- Fellowship year:2010-2011
- University: University of Pennsylvania
- Dissertation Topic/Category: United States
- Dissertation Title: Influential Black Cultural Institutions: The Shaping of Community Development and Civil Rights Politics in Philadelphia after World War II
This dissertation examines the cultural manifestations of class divisions within Philadelphia’s black community after World War II. I argue that in the wake of African Americans’ second great migration from the south to northern, midwestern, and western cities, cultural institutions created as much fracture as they did unity, modernity, or nationalism among blacks in the postindustrial metropolis. Even before the civil rights reforms of the mid-1960s, newspaper and radio revealed that there were multiple black communities as opposed to just one. Editors and general managers, and later music producers, directors of community art centers, and museum directors tried unsuccessfully to meet the cultural needs and embrace the more grassroots politics of the working class, and instead espoused an ideology—both real and perceived—of interracial liberalism and middle class uplift. In doing so, they missed the opportunity to create an urban cultural infrastructure that addressed economic inequality.

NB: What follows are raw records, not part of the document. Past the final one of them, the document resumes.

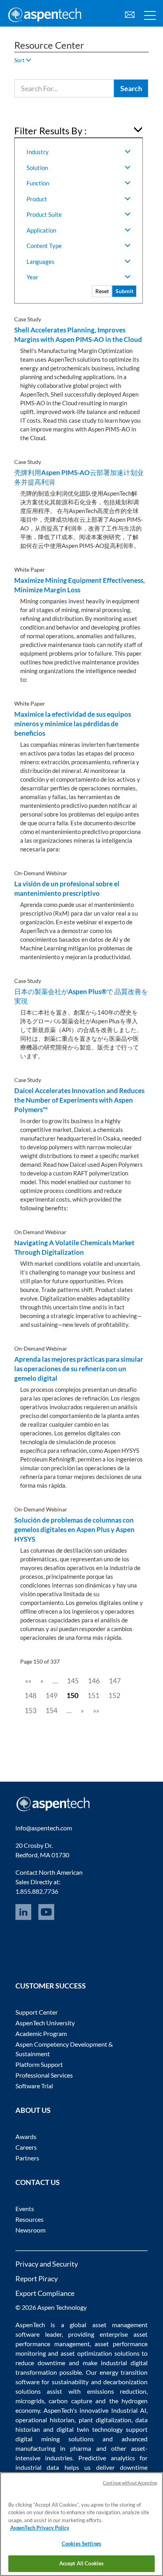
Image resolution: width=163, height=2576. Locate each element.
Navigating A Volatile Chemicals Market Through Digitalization (74, 1247)
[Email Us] (130, 13)
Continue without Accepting (130, 2482)
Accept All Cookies (81, 2563)
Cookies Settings (81, 2543)
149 (51, 1695)
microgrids (29, 2400)
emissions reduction (117, 2391)
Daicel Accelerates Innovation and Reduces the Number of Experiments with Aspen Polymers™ (79, 1100)
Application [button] (41, 230)
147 (115, 1680)
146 (94, 1680)
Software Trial (34, 2085)
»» (96, 1710)
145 (73, 1680)
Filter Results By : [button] (50, 130)
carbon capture (70, 2400)
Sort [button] (20, 60)
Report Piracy (36, 2278)
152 (114, 1695)
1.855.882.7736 (36, 1891)
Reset (102, 291)
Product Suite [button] (44, 214)
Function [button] (38, 183)
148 (30, 1695)
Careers (26, 2147)
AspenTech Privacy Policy (39, 2527)
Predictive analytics (106, 2458)
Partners (27, 2158)
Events (24, 2208)
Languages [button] (41, 261)
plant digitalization (105, 2419)
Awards (25, 2136)
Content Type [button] (44, 245)
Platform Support (39, 2064)
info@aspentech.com (43, 1828)
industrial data (37, 2467)
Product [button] (37, 198)
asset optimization (86, 2353)
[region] (81, 2524)
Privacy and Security (46, 2263)
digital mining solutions (54, 2438)
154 (51, 1710)
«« (28, 1680)
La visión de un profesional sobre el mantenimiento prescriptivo (66, 888)
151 (93, 1695)
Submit (124, 291)
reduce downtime (40, 2362)
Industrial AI (128, 2410)
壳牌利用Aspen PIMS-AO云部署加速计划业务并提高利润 (79, 477)
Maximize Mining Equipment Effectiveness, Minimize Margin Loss (79, 585)
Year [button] (32, 276)
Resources (29, 2219)
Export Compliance (44, 2293)
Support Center (36, 2012)
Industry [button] (38, 151)
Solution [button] (37, 167)
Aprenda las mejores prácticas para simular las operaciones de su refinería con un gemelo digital (78, 1368)
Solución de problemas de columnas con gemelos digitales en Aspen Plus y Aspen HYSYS (74, 1529)
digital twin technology (90, 2429)
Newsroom (30, 2230)
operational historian (44, 2419)
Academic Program (41, 2033)
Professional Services (44, 2075)
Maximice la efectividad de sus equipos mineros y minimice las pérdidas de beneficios (72, 723)
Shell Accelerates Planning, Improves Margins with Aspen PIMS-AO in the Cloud (78, 334)
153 (30, 1710)
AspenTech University (45, 2022)
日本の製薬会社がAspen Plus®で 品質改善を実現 (81, 996)
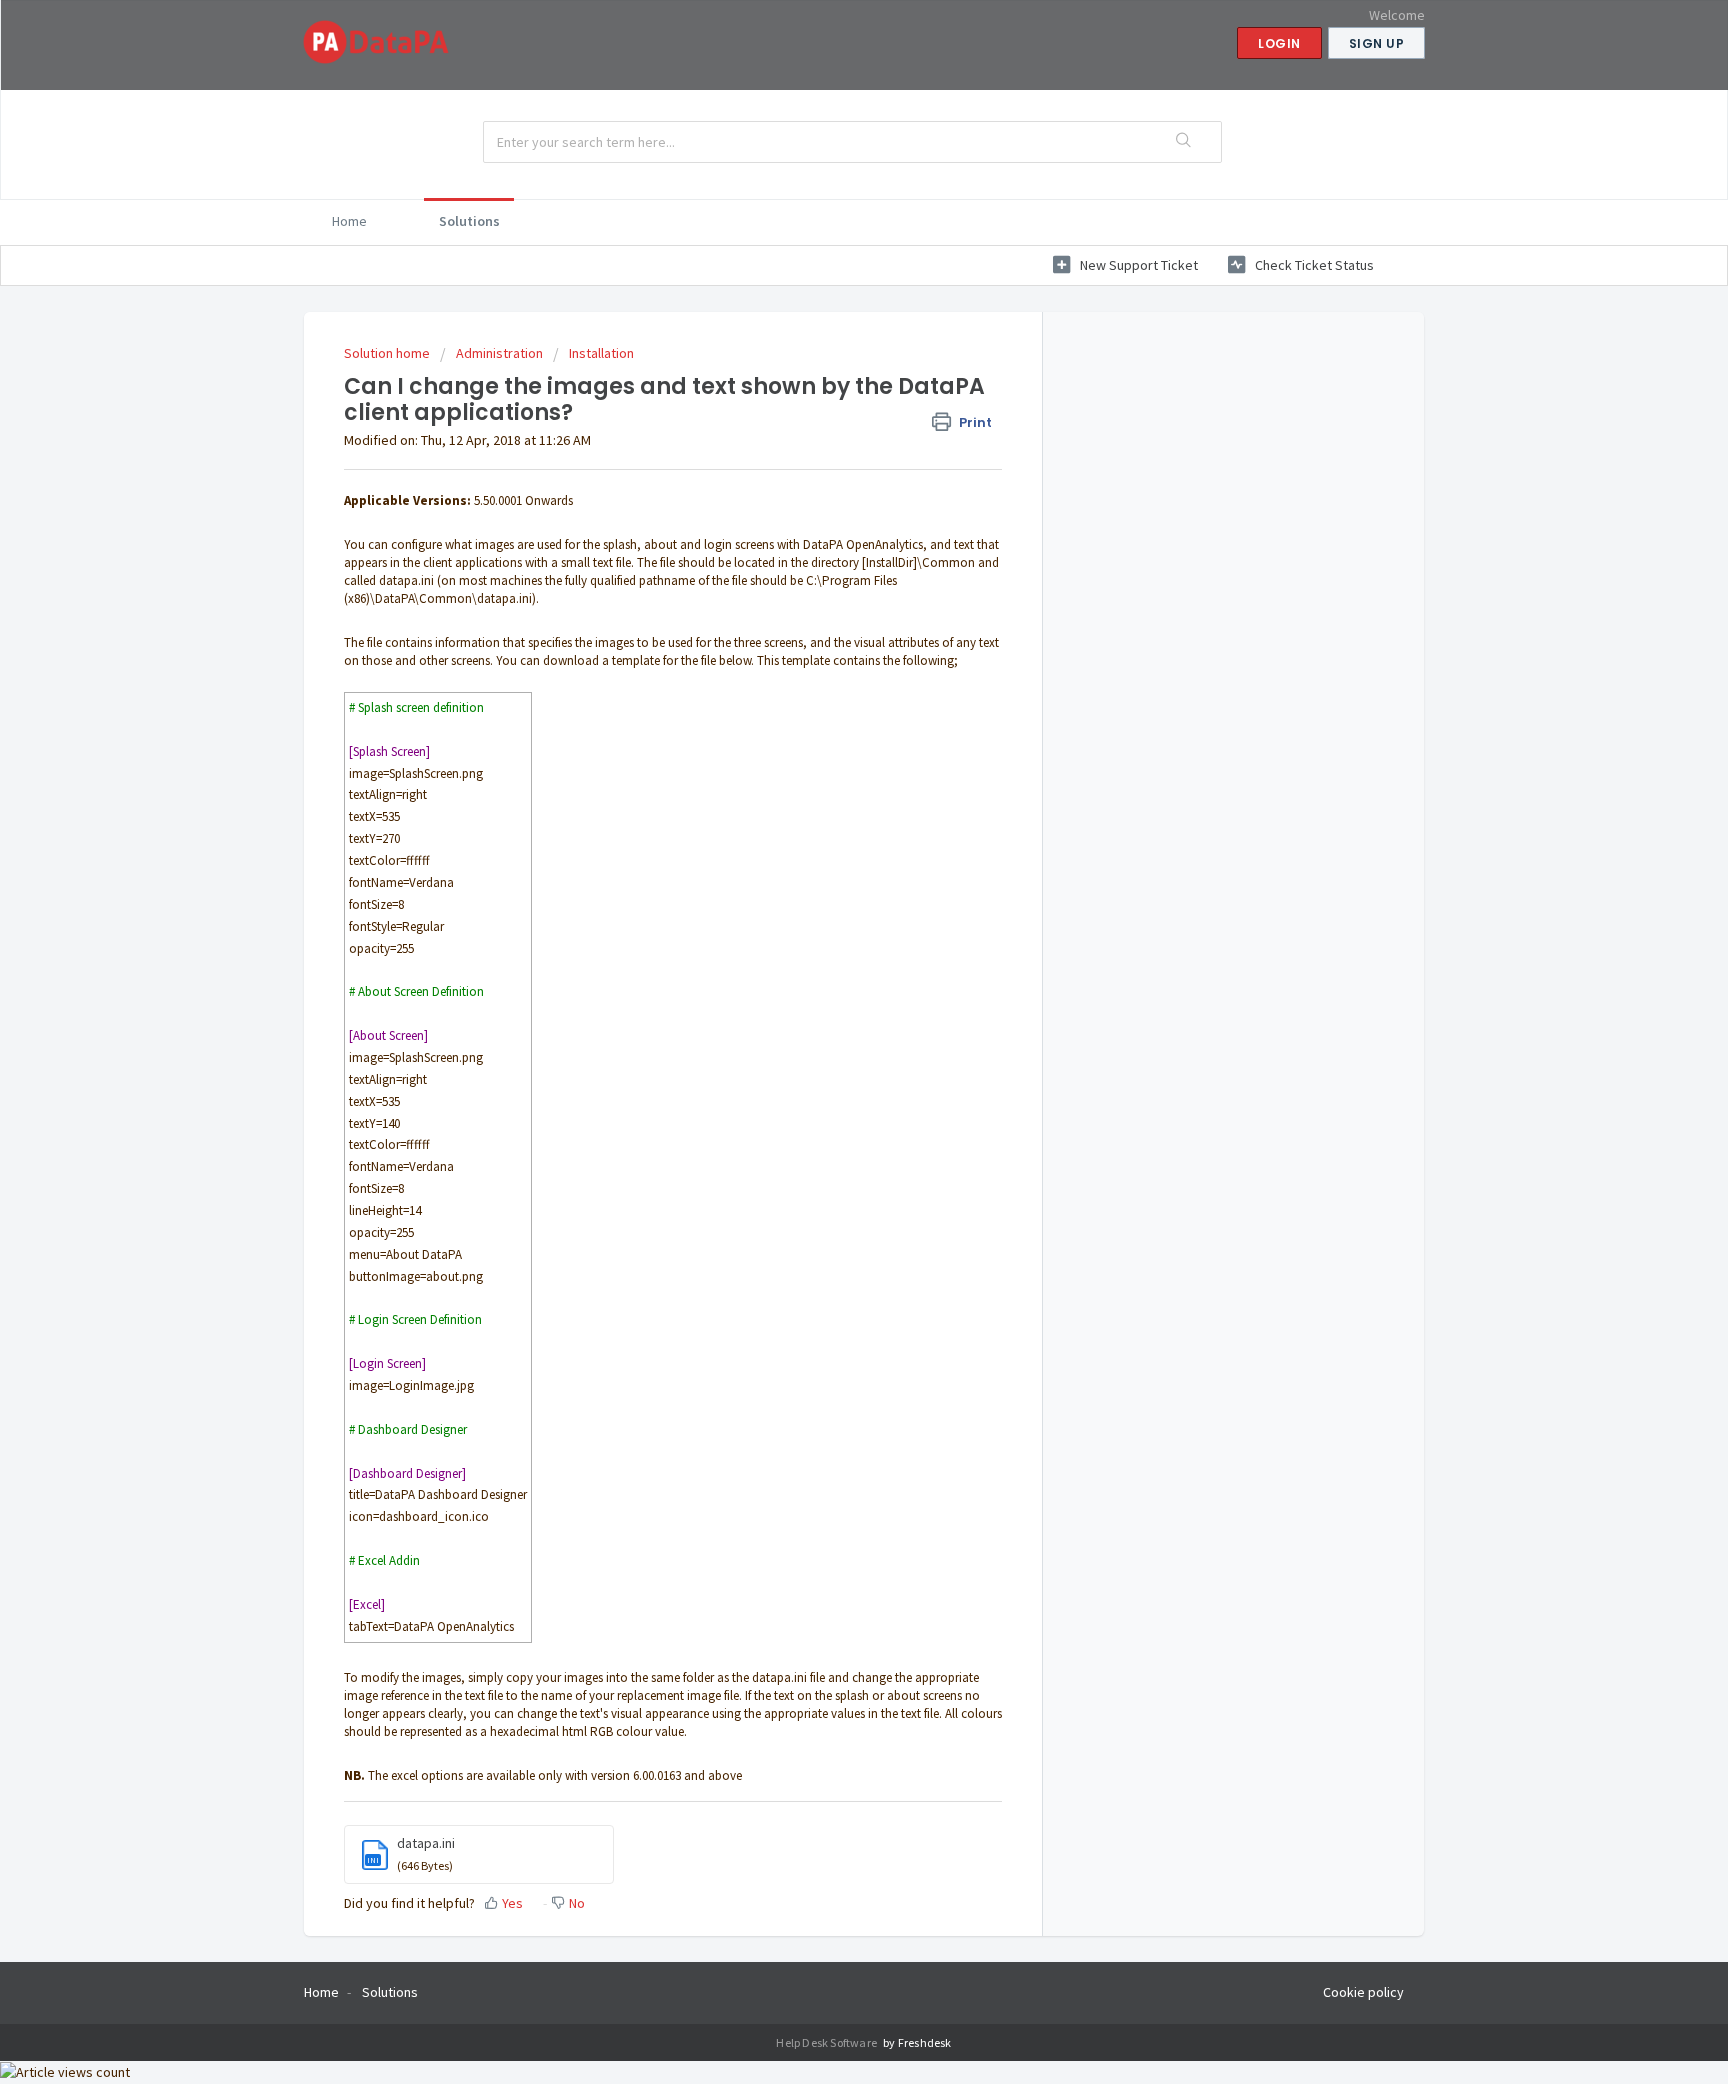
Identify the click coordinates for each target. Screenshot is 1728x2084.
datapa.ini (426, 1843)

Using sources that range from polls and planning documents to dance performances and art exhibitions, my work examines the operation and physical locations of the institutions, themselves, alongside their cultural products and the politics of the people who produced them. It thus answers the recent call by social historians to examine arts in urban places, and enlarges the story of African Americans in the post-industrial city to look not at crisis or unity, but at adaptation by the middle class to the working class and poor.